An overview of our financial performance for the quarter ended September 30, 2017 compared to the quarter ended September 30, 2016, includes:
- Operating income for the quarter ended September 30, 2017 was $13.9 million compared to $13.6 million for the quarter ended September 30, 2016. Changes in the primary components of operating income are as follows:
- Revenue increased approximately $4.8 million to $45.4 million due to increases in revenue at our Gulf Coast and Southeast terminals of approximately $0.5 million and $5.5 million, respectively, partially offset by a decrease in revenue at our Midwest, Brownsville and River terminals of approximately $0.5 million, $0.6 million and $0.1 million respectively.

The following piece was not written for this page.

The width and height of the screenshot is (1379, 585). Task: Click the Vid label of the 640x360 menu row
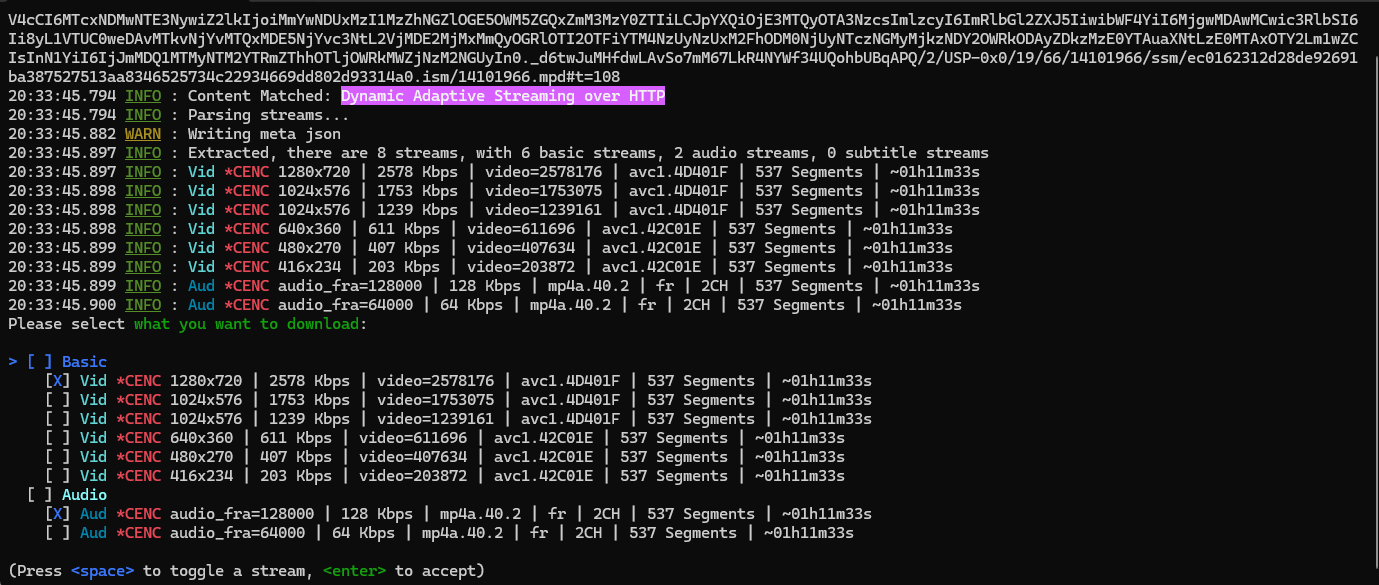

- Direct operating costs and expenses increased approximately $0.7 million to $17.7 million due to an increase in Brownsville and the Southeast terminals of approximately $0.2 million and $0.9 million, respectively; partially offset by decreases in the Gulf Coast, Midwest and River terminals of approximately $0.2 million, $0.1 million and $0.1 million, respectively.
- General and administrative expenses increased approximately $1.6 million to $5.2 million.
- Depreciation and amortization expenses increased approximately $0.7 million to $8.9 million.
- Earnings from unconsolidated affiliates decreased approximately $1.1 million to $1.9 million mainly due to lower earnings associated with our investment in BOSTCO.
- Net earnings were $11.0 million for the quarter ended September 30, 2017 compared to $11.9 million for the quarter ended September 30, 2016. The decrease was principally due to the changes in quarterly operating income discussed above.
- Quarterly net earnings per limited partner unit was $0.47 per unit for the quarter ended September 30, 2017 compared to $0.58 per unit for the quarter ended September 30, 2016.
- Consolidated EBITDA for the quarter ended September 30, 2017 was $25.4 million compared to $23.5 million for the quarter ended September 30, 2016.
- Distributable cash flow for the quarter ended September 30, 2017 was $21.6 million compared to $19.5 million for the quarter ended September 30, 2016.
- The distribution declared per limited partner unit was $0.755 per unit for the quarter ended September 30, 2017 compared to $0.70 per unit for the quarter ended September 30, 2016.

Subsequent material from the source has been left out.